A neutral could be undersized if you knew the hots would always be balanced, or the load would be broken. Modern problems in neutrals is harmonics.. digital equipment switching on and off quickly causes undersized neutrals to overheat and burn up. In these cases, the neutrals should actually be OVERsized to compensate. There's also the problem of opening a neutral on equipment.. some equipment won't care or notice, and other equipment will fry on the spot. Never open live neutrals intentionally on any system, EVVVVAAARRRR!!!

Good start? What's your training level?


----------



## zen (Jun 15, 2009)

I started doing electrical work in 98 got a residential wiremans lisc in 2001. Then in 2005 tdlr or somebody grandfathered j cards I didnt think it was right so I passed on it.

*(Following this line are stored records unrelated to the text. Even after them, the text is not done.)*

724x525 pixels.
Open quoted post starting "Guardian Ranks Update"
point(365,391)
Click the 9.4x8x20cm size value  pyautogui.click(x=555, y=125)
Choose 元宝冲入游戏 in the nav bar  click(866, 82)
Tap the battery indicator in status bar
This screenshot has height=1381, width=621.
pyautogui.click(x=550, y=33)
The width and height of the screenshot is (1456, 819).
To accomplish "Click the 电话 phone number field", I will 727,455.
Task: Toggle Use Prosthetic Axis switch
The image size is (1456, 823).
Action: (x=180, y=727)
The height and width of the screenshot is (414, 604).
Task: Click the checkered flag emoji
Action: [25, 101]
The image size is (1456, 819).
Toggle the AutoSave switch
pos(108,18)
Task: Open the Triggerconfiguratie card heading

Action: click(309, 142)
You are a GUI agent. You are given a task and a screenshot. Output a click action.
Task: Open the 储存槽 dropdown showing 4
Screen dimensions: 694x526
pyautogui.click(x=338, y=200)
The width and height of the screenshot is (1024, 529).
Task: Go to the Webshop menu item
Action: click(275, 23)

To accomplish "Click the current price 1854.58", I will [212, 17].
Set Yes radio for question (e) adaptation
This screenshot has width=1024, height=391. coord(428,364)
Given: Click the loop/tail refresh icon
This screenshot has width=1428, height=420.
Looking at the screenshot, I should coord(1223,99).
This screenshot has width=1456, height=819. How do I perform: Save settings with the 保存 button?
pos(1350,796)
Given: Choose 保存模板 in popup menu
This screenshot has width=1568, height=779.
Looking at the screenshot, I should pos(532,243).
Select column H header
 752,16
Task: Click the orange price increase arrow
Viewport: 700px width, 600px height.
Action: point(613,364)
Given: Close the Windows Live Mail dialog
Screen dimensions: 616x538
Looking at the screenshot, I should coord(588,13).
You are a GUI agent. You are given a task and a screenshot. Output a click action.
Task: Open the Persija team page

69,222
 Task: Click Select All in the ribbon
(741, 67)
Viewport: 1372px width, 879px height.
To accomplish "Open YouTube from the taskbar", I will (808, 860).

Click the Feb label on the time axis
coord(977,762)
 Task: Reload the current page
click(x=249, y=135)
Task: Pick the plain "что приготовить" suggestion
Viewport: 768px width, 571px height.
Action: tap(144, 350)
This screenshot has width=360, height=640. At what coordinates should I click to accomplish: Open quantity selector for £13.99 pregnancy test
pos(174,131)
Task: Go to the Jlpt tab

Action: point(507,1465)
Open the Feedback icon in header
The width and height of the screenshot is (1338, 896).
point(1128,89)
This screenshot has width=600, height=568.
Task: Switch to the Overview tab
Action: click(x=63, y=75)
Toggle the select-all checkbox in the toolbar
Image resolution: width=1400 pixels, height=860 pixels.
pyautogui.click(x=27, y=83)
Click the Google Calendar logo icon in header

Then all the sudden im no longer getting good money or good jobs 2008 to the class for j test after the class I was told 2008 was only good for 1 more month. I didnt take the test. Stayed in resi till it bottomed out . Came to commercial. For 2.5 years and am learning its a whole new electrical world. Most of what I know comes from doing it. No schooling. Thanks that reply really helps

learning to learn


----------



## zen (Jun 15, 2009)

So 2 a phases on 1 neutral will double the load on the neutral and lighting circuit s with off abd on will be problems as well

learning to learn


----------



## Bad Electrician (May 20, 2014)

zen said:


> So 2 a phases on 1 neutral will double the load on the neutral and lighting circuit s with off abd on will be problems as well
> 
> learning to learn


No look at the math and calculate for "0" amps on any one phase.

In the statement below (v) should have been the square root symbol

_*I HOPE THE MATH IS CORRECT*_

If you have 
A=0, B=9, C=9 N will equal 9
A=4, B=9, C=9 N will equal 5
A=8, B=9, C=9 N will equal 1
A=100, B=100, C=100 N will equal 0
A=80, B=75, C=100 N will equal 22.9 or 23, no one will argue a 1/10 of an amp. I HOPE?


----------



## Bad Electrician (May 20, 2014)

*There are several definitions in the IEEE dictionary of standard terms, 7th edition from 2000*
*Neutral (1)(rotating machinery)*
*Neutral-direct current telegraph system (single-current system) ( Single Morse system)*
*Neutral Ground (power and distribution transformers)*
*Neutral grounding capacitor (electric power)*
*Neutral Ground device (electric power)*
*Neutral Grounding Impedor (electric power)*
*Neutral Grounding Reactor *
*Neutral Grounding Resistor (electric power)*
*Neutral Grounding Wave Trap*

*AND*

*Neutral Conductor – *(circuit consisting of *3* or more conductors) The conductor that is intended to be so energized that, in normal steady state, the voltages from every other conductor to the neutral conductor, at the terminals of entry of the circuit, into a delimited region, are definitely related and usually of equal amplitude. _Note: _If the circuit is an alternating-current circuit, it is intended that the voltages have the same period and the phase difference between any two successive voltages, from each of the other conductors to the neutral conductor, selected in a prescribed order, have a predetermined value usually equal to 2πradians divided by the number of phase conductors m. _See also_: network analysis; center of distribution


Hardly going to resolve any discussion or questions EXCEPT


> (circuit consisting of *3* or more conductors)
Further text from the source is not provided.